その言葉は言えずに、フランソワはきっぱりとそう言った。
「分かったわ、フランソワ。では、他の者たちの希望を聞きましょう。」
ビアンカがそう訊ねた。その結果、ウェンディとカティアがそれぞれ新しい魔法具を所望し、許可された。セリスには体力を強化すると言われる宝具が与えられることになった。
そして最後に、ビアンカはアルフォンスに訊ねた。
「ではアルフォンス、貴方は何が望みかしら。」
「単刀直入に申します、研究資金を援助して頂きたい。」
堂々と、アルフォンスがそう言った。
「研究資金?」
軽く首を傾げながら、ビアンカがそう訊ねた。
「実は私とフランソワで共同し、連発が可能である銃を研究しております。
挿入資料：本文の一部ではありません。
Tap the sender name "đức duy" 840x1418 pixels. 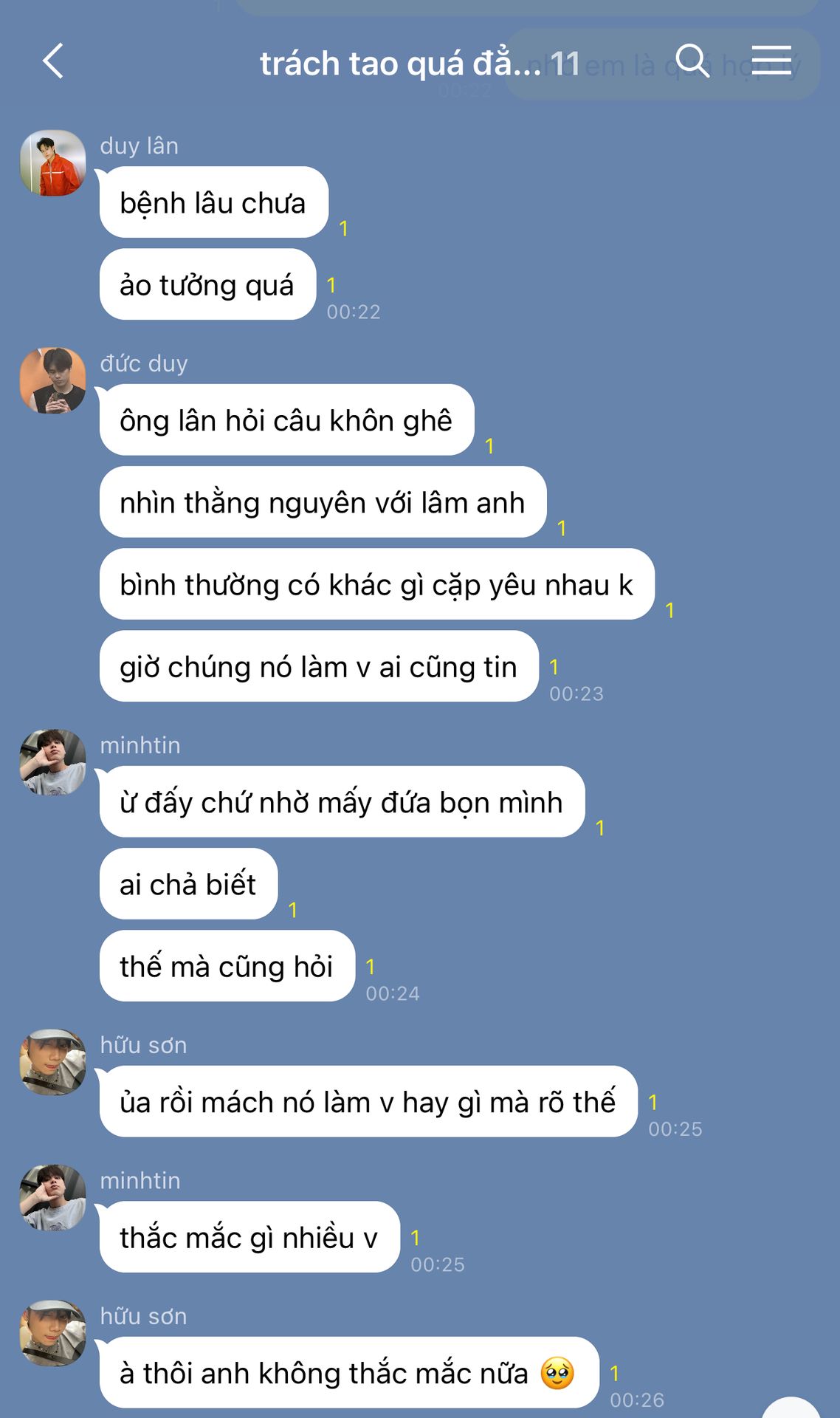click(x=144, y=363)
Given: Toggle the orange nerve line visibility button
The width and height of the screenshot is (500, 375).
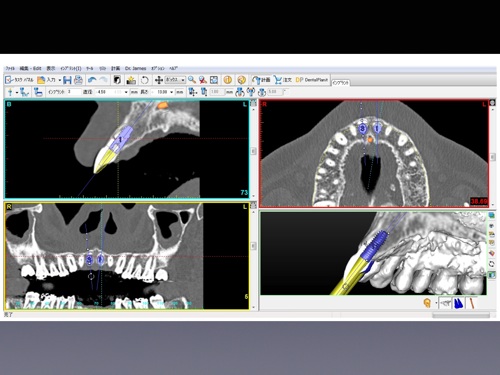Looking at the screenshot, I should [x=472, y=303].
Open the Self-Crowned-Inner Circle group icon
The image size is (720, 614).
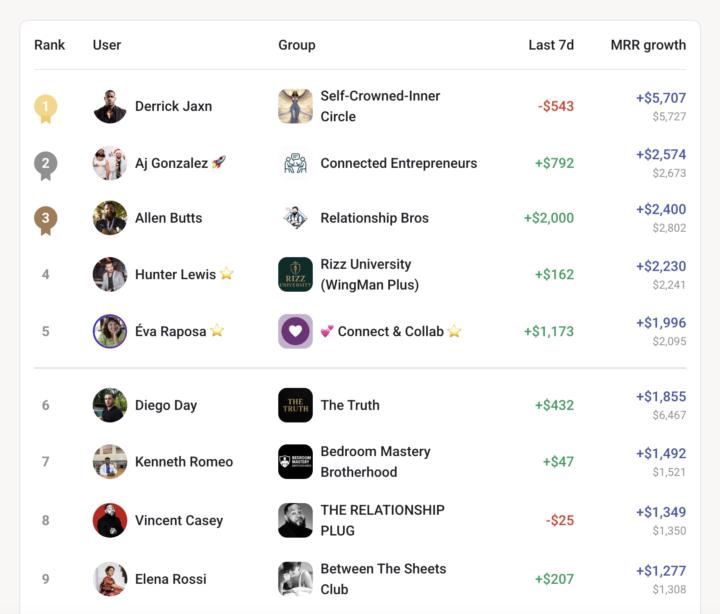[295, 106]
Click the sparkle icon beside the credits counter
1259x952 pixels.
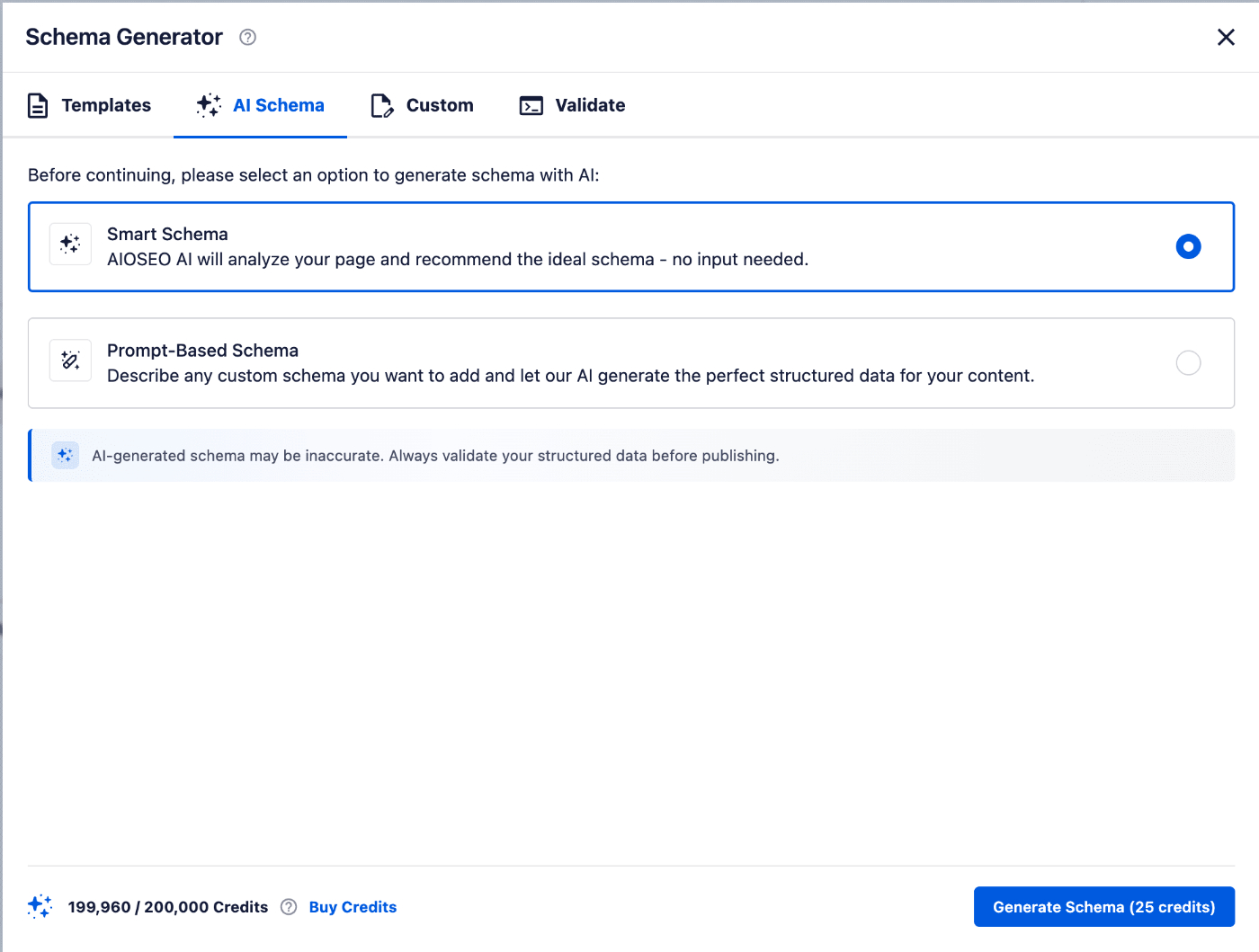40,906
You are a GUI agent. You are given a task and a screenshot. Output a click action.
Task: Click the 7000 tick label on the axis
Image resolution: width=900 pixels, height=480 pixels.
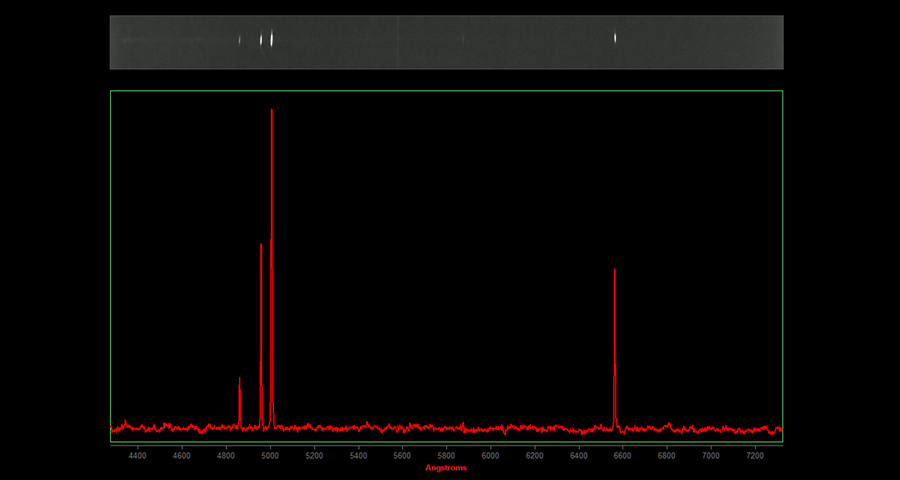pos(710,455)

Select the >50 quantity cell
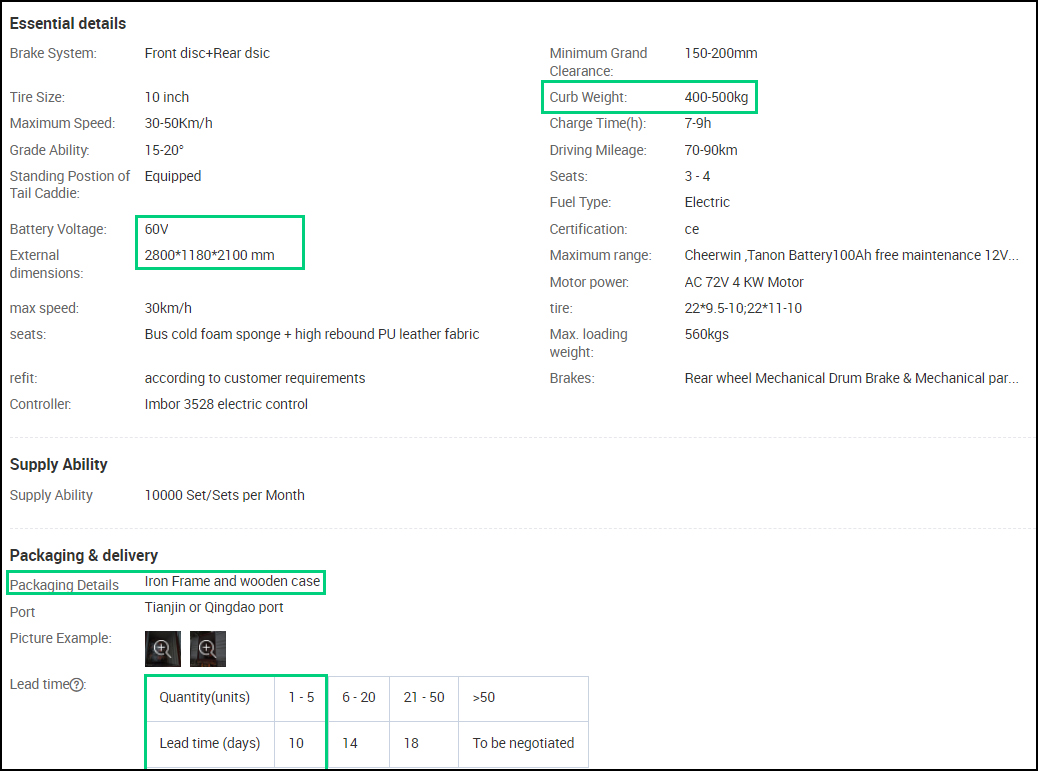tap(483, 697)
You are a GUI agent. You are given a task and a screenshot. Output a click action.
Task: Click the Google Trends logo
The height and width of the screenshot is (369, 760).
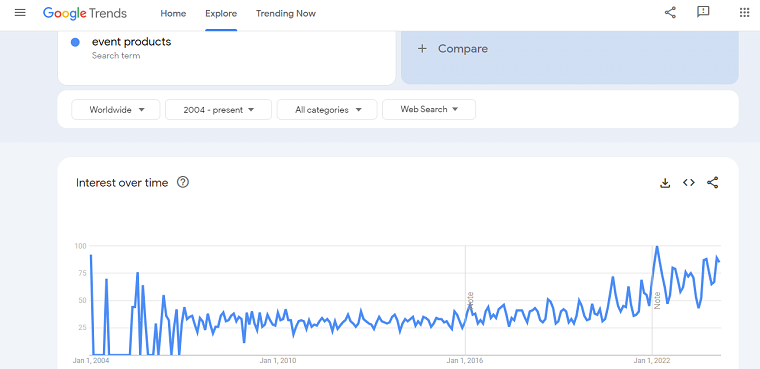[85, 14]
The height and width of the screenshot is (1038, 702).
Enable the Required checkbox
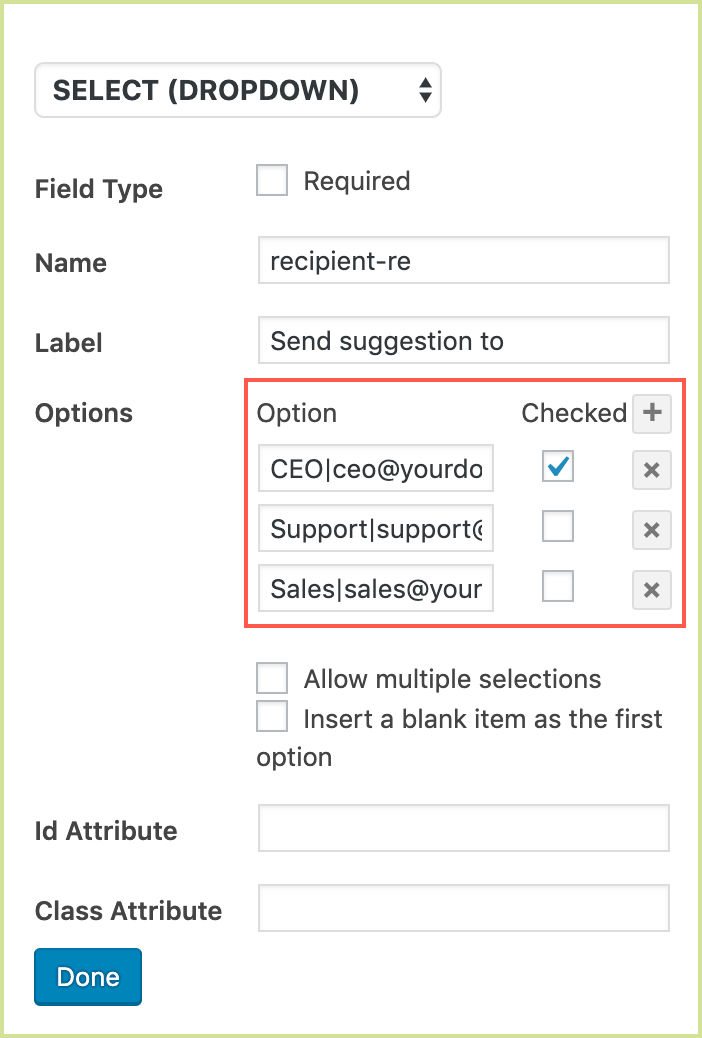(x=272, y=181)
試作品である二連装銃はご覧の通り、昨日の盗賊退治にも一定の成果を上げることが出来ました。現在研究している銃は六連発銃であり、完成の暁には必ずアリア王国軍に取って強力な武装となる代物です。完成後すぐにアリア王国に研究成果を公表するお約束で構いません、この資金を提供して頂ければ必ずやお望みの成果をご報告いたしましょう。」
「面白い話ね。アレフはどう思う?」
興味津々、という様子でビアンカはアレフにそう訊ねた。
「確かにアリア王国は海軍こそ一流なれど、陸軍は二流、或いは三流国でしょう。もし連発銃が開発されれば相当な影響力を与えると考えられます。」
「オルスは?」
続けて、ビアンカはそう訊ねた。
「私もアレフと同意見ですな。ただし、アルフォンス君。」
「何でしょうか。」
「無制限の資金提供は流石に出来ぬ。一度これまでの研究成果を王国に報告に来給え。その状況次第で支給を決定しよう。まずは褒美として金一封を与える故、好きに使うといい。」
「それで十分です、オルス様。それでは早速来週までに研究報告を持参させて頂きます。」
アルフォンスがそう答えると、オルスはうむ、と頷き、ビアンカに向けてこう言った。
「まずは50リリル程度が報酬として妥当かと考えます。」
「そうね、その程度ならすぐに用意できるわ。ならばアルフォンスには褒美として50リリルを与えましょう。」
その額に驚いたのはアルフォンスである。現代日本の価値で50万円に相当する、アルフォンスにしてみれば大金であったからだ。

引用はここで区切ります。